DATASET RECORDS =>

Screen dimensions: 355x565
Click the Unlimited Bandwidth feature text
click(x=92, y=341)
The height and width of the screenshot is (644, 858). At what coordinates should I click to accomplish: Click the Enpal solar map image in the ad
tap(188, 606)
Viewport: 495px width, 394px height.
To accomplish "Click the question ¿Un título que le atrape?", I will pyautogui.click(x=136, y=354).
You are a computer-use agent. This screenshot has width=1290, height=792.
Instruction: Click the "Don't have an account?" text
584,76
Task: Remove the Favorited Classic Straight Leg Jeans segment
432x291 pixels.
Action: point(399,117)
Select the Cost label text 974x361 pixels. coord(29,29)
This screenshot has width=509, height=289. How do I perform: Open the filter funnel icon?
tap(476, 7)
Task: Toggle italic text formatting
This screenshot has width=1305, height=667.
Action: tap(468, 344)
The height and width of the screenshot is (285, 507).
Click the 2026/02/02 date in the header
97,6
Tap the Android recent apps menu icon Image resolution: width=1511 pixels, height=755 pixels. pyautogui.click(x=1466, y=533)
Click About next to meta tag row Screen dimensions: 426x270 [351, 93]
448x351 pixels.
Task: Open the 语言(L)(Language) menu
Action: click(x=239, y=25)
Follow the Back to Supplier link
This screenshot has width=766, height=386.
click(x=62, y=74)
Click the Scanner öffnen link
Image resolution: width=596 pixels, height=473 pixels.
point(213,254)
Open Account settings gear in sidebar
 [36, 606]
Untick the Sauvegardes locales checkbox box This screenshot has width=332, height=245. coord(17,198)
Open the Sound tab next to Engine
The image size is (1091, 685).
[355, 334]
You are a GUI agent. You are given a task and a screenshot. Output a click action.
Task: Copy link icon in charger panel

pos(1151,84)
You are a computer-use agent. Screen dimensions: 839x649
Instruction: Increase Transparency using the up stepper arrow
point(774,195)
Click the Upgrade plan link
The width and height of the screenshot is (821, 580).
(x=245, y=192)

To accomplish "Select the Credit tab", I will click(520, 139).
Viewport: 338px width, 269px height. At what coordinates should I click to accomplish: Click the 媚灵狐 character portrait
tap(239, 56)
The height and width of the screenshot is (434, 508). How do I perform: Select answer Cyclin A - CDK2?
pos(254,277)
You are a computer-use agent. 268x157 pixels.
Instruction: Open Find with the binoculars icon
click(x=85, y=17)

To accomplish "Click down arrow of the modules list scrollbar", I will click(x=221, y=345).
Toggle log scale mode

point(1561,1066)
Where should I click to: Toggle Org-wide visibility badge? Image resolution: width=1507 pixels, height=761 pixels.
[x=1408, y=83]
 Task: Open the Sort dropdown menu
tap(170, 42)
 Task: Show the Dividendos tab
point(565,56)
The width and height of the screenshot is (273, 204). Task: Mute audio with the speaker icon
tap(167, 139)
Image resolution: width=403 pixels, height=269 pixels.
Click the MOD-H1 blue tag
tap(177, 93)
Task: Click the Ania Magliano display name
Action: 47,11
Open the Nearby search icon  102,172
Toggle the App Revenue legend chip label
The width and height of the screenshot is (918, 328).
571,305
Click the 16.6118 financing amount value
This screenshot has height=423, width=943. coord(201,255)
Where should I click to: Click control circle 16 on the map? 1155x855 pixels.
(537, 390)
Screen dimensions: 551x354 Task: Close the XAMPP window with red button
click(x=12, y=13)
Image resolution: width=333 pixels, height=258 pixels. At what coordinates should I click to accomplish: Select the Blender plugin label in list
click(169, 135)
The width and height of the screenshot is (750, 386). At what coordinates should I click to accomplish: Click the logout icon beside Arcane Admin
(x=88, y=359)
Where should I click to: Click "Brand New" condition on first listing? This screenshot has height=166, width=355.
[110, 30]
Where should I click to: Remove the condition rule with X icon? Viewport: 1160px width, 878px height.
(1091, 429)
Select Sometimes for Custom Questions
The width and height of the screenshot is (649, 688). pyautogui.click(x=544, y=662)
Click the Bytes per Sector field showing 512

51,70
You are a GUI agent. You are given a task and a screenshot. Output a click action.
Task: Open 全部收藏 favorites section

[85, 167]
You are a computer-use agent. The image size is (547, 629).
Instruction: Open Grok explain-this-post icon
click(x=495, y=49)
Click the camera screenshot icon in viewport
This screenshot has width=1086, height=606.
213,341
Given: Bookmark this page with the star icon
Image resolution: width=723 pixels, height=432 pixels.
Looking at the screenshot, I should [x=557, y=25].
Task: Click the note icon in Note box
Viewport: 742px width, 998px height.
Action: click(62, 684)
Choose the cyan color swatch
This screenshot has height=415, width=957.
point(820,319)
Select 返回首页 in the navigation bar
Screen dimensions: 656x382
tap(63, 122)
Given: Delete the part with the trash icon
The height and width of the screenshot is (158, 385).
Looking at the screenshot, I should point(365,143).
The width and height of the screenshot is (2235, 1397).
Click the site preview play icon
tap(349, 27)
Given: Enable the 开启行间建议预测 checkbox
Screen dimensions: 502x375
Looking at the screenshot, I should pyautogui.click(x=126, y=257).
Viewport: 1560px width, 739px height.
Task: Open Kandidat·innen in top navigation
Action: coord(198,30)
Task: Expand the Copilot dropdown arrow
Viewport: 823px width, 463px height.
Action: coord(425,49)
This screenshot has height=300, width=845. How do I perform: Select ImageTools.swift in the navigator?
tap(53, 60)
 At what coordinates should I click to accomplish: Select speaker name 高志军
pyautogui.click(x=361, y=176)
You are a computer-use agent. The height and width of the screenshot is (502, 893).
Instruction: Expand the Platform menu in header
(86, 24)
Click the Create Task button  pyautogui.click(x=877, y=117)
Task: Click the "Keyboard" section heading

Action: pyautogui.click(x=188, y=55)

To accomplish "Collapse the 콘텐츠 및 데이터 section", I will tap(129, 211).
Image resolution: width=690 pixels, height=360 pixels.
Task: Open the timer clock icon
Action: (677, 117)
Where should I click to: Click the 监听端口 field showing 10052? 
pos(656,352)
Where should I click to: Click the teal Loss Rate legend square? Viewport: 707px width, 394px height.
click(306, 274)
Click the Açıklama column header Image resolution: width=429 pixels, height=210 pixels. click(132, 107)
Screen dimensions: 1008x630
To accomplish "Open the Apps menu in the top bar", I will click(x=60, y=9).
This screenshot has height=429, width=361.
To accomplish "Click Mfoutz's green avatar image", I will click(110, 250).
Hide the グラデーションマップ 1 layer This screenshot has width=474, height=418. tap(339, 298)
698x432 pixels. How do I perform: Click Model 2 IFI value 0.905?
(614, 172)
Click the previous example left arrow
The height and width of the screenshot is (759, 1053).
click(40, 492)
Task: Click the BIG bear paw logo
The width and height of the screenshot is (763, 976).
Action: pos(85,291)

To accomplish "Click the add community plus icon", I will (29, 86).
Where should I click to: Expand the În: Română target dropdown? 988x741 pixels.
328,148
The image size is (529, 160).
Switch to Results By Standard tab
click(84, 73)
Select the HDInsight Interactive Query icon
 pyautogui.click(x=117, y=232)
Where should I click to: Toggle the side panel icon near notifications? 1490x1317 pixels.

WHAT YOU WILL DO =>
Return every one of the records above, line for line, with no changes.

TASK RESPONSE =>
Screen dimensions: 355x565
Click the Unlimited Bandwidth feature text
click(x=92, y=341)
The height and width of the screenshot is (644, 858). At what coordinates should I click to accomplish: Click the Enpal solar map image in the ad
tap(188, 606)
Viewport: 495px width, 394px height.
To accomplish "Click the question ¿Un título que le atrape?", I will pyautogui.click(x=136, y=354).
You are a computer-use agent. This screenshot has width=1290, height=792.
Instruction: Click the "Don't have an account?" text
584,76
Task: Remove the Favorited Classic Straight Leg Jeans segment
432x291 pixels.
Action: point(399,117)
Select the Cost label text 974x361 pixels. coord(29,29)
This screenshot has width=509, height=289. How do I perform: Open the filter funnel icon?
tap(476, 7)
Task: Toggle italic text formatting
This screenshot has width=1305, height=667.
Action: tap(468, 344)
The height and width of the screenshot is (285, 507).
Click the 2026/02/02 date in the header
97,6
Tap the Android recent apps menu icon Image resolution: width=1511 pixels, height=755 pixels. pyautogui.click(x=1466, y=533)
Click About next to meta tag row Screen dimensions: 426x270 [351, 93]
448x351 pixels.
Task: Open the 语言(L)(Language) menu
Action: click(x=239, y=25)
Follow the Back to Supplier link
This screenshot has width=766, height=386.
click(x=62, y=74)
Click the Scanner öffnen link
Image resolution: width=596 pixels, height=473 pixels.
point(213,254)
Open Account settings gear in sidebar
 [36, 606]
Untick the Sauvegardes locales checkbox box This screenshot has width=332, height=245. coord(17,198)
Open the Sound tab next to Engine
The image size is (1091, 685).
[355, 334]
You are a GUI agent. You are given a task and a screenshot. Output a click action.
Task: Copy link icon in charger panel

pos(1151,84)
You are a computer-use agent. Screen dimensions: 839x649
Instruction: Increase Transparency using the up stepper arrow
point(774,195)
Click the Upgrade plan link
The width and height of the screenshot is (821, 580).
(x=245, y=192)

To accomplish "Select the Credit tab", I will click(520, 139).
Viewport: 338px width, 269px height. At what coordinates should I click to accomplish: Click the 媚灵狐 character portrait
tap(239, 56)
The height and width of the screenshot is (434, 508). How do I perform: Select answer Cyclin A - CDK2?
pos(254,277)
You are a computer-use agent. 268x157 pixels.
Instruction: Open Find with the binoculars icon
click(x=85, y=17)

To accomplish "Click down arrow of the modules list scrollbar", I will click(x=221, y=345).
Toggle log scale mode

point(1561,1066)
Where should I click to: Toggle Org-wide visibility badge? Image resolution: width=1507 pixels, height=761 pixels.
[x=1408, y=83]
 Task: Open the Sort dropdown menu
tap(170, 42)
 Task: Show the Dividendos tab
point(565,56)
The width and height of the screenshot is (273, 204). Task: Mute audio with the speaker icon
tap(167, 139)
Image resolution: width=403 pixels, height=269 pixels.
Click the MOD-H1 blue tag
tap(177, 93)
Task: Click the Ania Magliano display name
Action: 47,11
Open the Nearby search icon  102,172
Toggle the App Revenue legend chip label
The width and height of the screenshot is (918, 328).
571,305
Click the 16.6118 financing amount value
This screenshot has height=423, width=943. coord(201,255)
Where should I click to: Click control circle 16 on the map? 1155x855 pixels.
(537, 390)
Screen dimensions: 551x354 Task: Close the XAMPP window with red button
click(x=12, y=13)
Image resolution: width=333 pixels, height=258 pixels. At what coordinates should I click to accomplish: Select the Blender plugin label in list
click(169, 135)
The width and height of the screenshot is (750, 386). At what coordinates should I click to accomplish: Click the logout icon beside Arcane Admin
(x=88, y=359)
Where should I click to: Click "Brand New" condition on first listing? This screenshot has height=166, width=355.
[110, 30]
Where should I click to: Remove the condition rule with X icon? Viewport: 1160px width, 878px height.
(1091, 429)
Select Sometimes for Custom Questions
The width and height of the screenshot is (649, 688). pyautogui.click(x=544, y=662)
Click the Bytes per Sector field showing 512

51,70
You are a GUI agent. You are given a task and a screenshot. Output a click action.
Task: Open 全部收藏 favorites section

[85, 167]
You are a computer-use agent. The image size is (547, 629).
Instruction: Open Grok explain-this-post icon
click(x=495, y=49)
Click the camera screenshot icon in viewport
This screenshot has width=1086, height=606.
213,341
Given: Bookmark this page with the star icon
Image resolution: width=723 pixels, height=432 pixels.
Looking at the screenshot, I should [x=557, y=25].
Task: Click the note icon in Note box
Viewport: 742px width, 998px height.
Action: click(62, 684)
Choose the cyan color swatch
This screenshot has height=415, width=957.
point(820,319)
Select 返回首页 in the navigation bar
Screen dimensions: 656x382
tap(63, 122)
Given: Delete the part with the trash icon
The height and width of the screenshot is (158, 385).
Looking at the screenshot, I should point(365,143).
The width and height of the screenshot is (2235, 1397).
Click the site preview play icon
tap(349, 27)
Given: Enable the 开启行间建议预测 checkbox
Screen dimensions: 502x375
Looking at the screenshot, I should pyautogui.click(x=126, y=257).
Viewport: 1560px width, 739px height.
Task: Open Kandidat·innen in top navigation
Action: coord(198,30)
Task: Expand the Copilot dropdown arrow
Viewport: 823px width, 463px height.
Action: coord(425,49)
This screenshot has height=300, width=845. How do I perform: Select ImageTools.swift in the navigator?
tap(53, 60)
 At what coordinates should I click to accomplish: Select speaker name 高志军
pyautogui.click(x=361, y=176)
You are a computer-use agent. The height and width of the screenshot is (502, 893).
Instruction: Expand the Platform menu in header
(86, 24)
Click the Create Task button  pyautogui.click(x=877, y=117)
Task: Click the "Keyboard" section heading

Action: pyautogui.click(x=188, y=55)

To accomplish "Collapse the 콘텐츠 및 데이터 section", I will tap(129, 211).
Image resolution: width=690 pixels, height=360 pixels.
Task: Open the timer clock icon
Action: (677, 117)
Where should I click to: Click the 监听端口 field showing 10052? 
pos(656,352)
Where should I click to: Click the teal Loss Rate legend square? Viewport: 707px width, 394px height.
click(306, 274)
Click the Açıklama column header Image resolution: width=429 pixels, height=210 pixels. click(132, 107)
Screen dimensions: 1008x630
To accomplish "Open the Apps menu in the top bar", I will click(x=60, y=9).
This screenshot has height=429, width=361.
To accomplish "Click Mfoutz's green avatar image", I will click(110, 250).
Hide the グラデーションマップ 1 layer This screenshot has width=474, height=418. tap(339, 298)
698x432 pixels. How do I perform: Click Model 2 IFI value 0.905?
(614, 172)
Click the previous example left arrow
The height and width of the screenshot is (759, 1053).
click(40, 492)
Task: Click the BIG bear paw logo
The width and height of the screenshot is (763, 976).
Action: pos(85,291)

To accomplish "Click the add community plus icon", I will (29, 86).
Where should I click to: Expand the În: Română target dropdown? 988x741 pixels.
328,148
The image size is (529, 160).
Switch to Results By Standard tab
click(84, 73)
Select the HDInsight Interactive Query icon
 pyautogui.click(x=117, y=232)
Where should I click to: Toggle the side panel icon near notifications? 1490x1317 pixels.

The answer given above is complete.